In Sparks' reporting, what caught my eye was Fryer's analysis of financial incentives for students and teachers, and his explanation for why those incentives seem to have little or no net effect on achievement:
Most recently, in a series of randomized trials at more than 250 schools in 2010, Fryer found no benefit to using financial incentives for students to improve academic achievement. The studies built on his previous research that found no benefit to using financial incentives for teachers to improve student achievement.
Fryer told me these experiments have fundamentally changed the way he thinks about the incentive structure in education.
"Economists always assume people know how to produce something. Incentives work if you are lazy, not if you don't know how to do something," he said.
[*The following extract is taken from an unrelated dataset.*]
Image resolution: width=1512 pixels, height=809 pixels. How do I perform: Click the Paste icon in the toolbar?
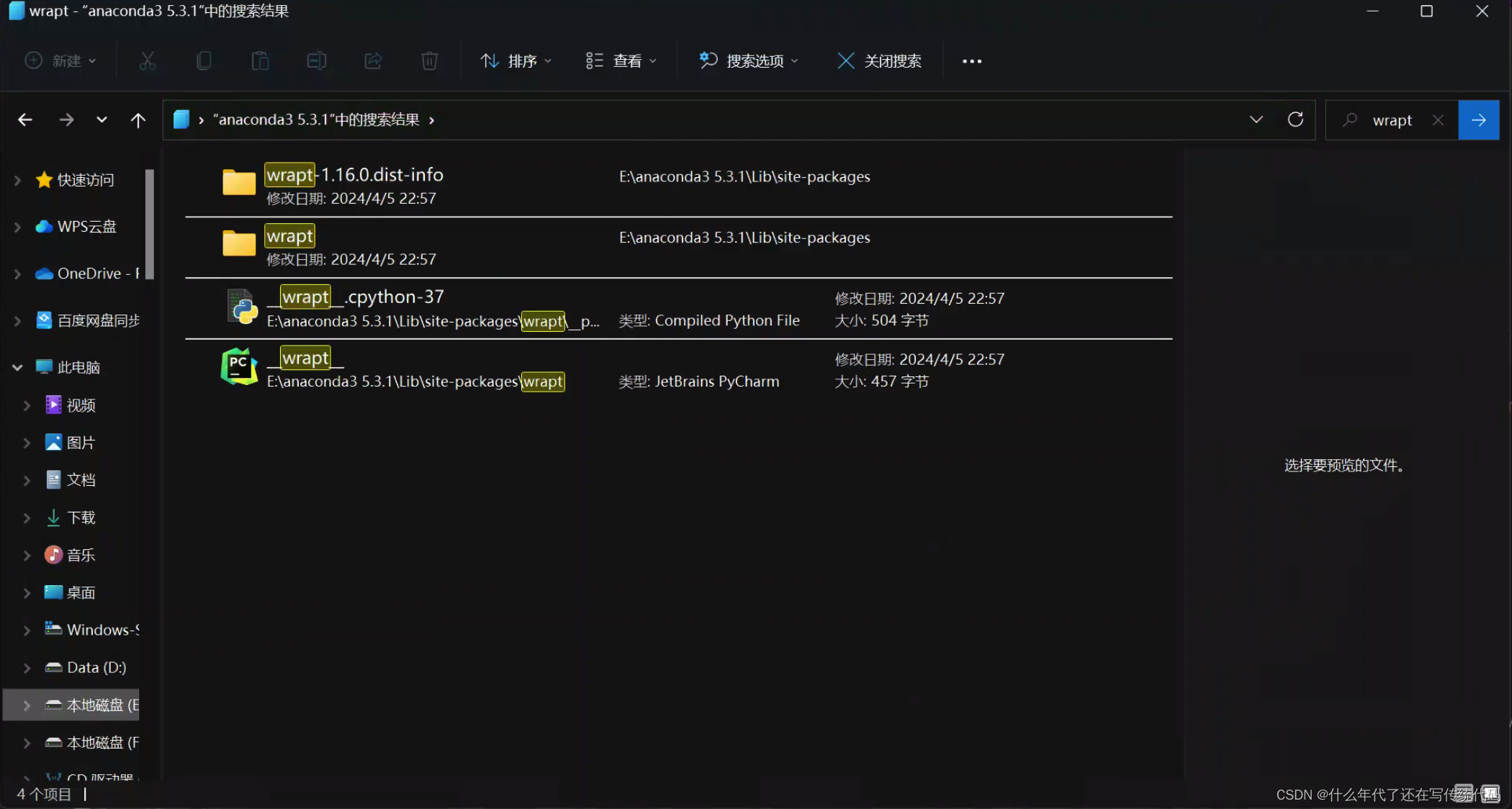click(260, 60)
In the studies, he found teachers got excited about merit pay but still asked for professional development; students got excited about grade incentives but still called for tutors. "So that's spawned some new theoretical ideas for me. What if people don't know how to be produce something? What do optimal incentives look like in that environment?"To me, that issue of knowing how to produce is where professional learning community work comes in. Teachers working in teams can develop the knowledge and skill to do the "somethings" that work to raise achievement and shrink achievement gaps. Professional development from outside experts can provide the big concept of a helpful change, but teachers will not become skilled at implementing that change until they have time to wrestle, plan, experiment, reflect, and refine that idea together. With that engagement and mutual support, teachers can and do create important steps forward in student performance. Incentives are never a substitute for the conditions that nurture true growth.